Task instructions
The required output is an exact copy of the lines from the one containing "Expand the FSBL_bsp project node" through the end of the entries below, with pictures removed.

_____

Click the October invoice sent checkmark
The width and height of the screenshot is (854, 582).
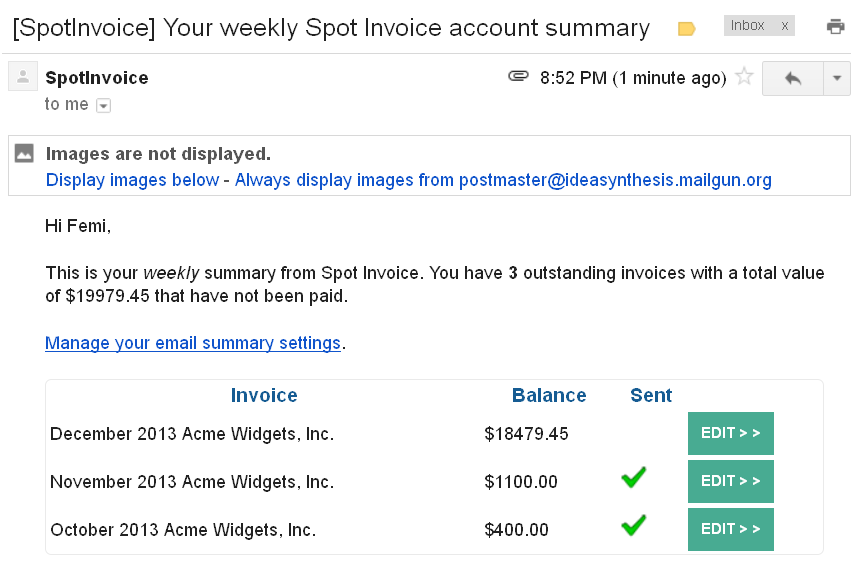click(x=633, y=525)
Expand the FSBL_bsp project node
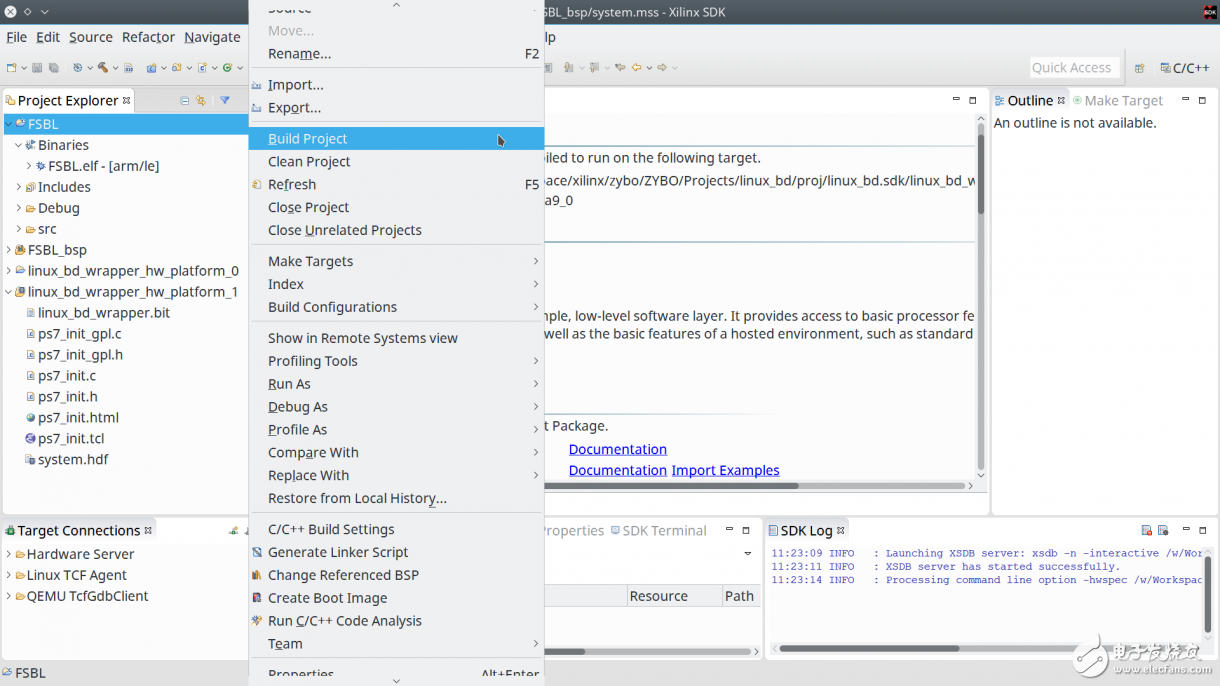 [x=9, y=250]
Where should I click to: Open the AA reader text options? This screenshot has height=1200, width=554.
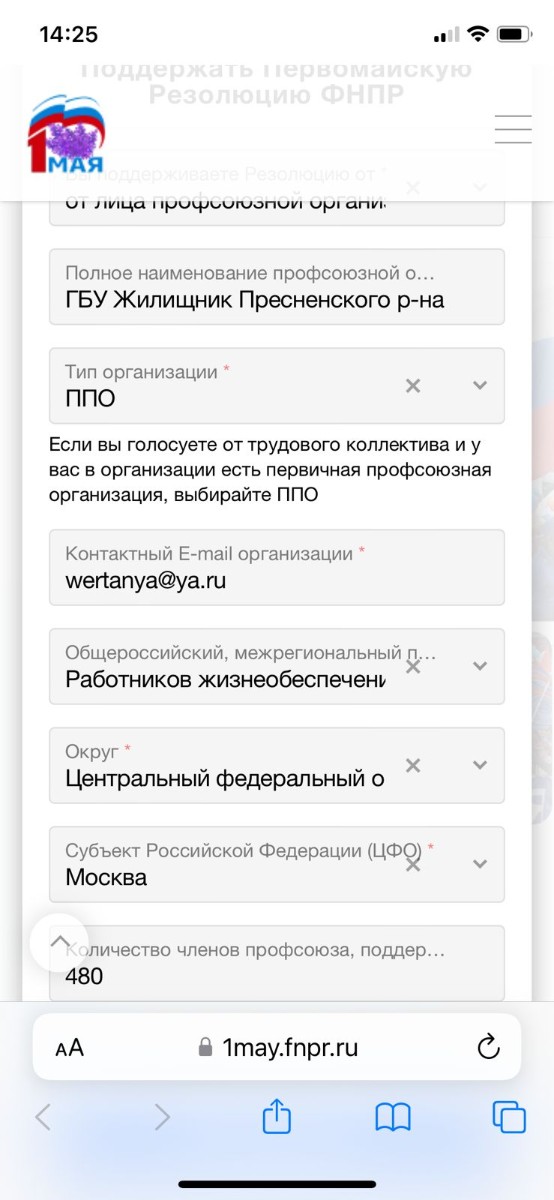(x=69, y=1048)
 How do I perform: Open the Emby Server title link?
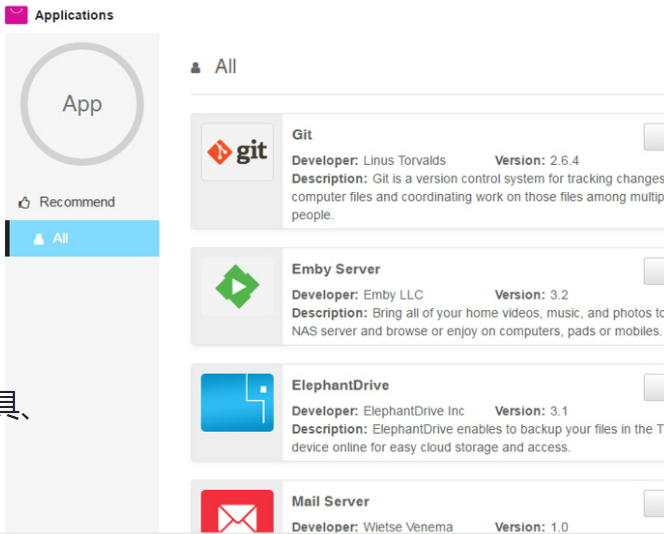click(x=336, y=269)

_____

Answer to this exercise
Expand the FSBL_bsp project node
 [x=9, y=250]
Where should I click to: Open the AA reader text options? This screenshot has height=1200, width=554.
(x=69, y=1048)
 How do I perform: Open the Emby Server title link?
click(x=336, y=269)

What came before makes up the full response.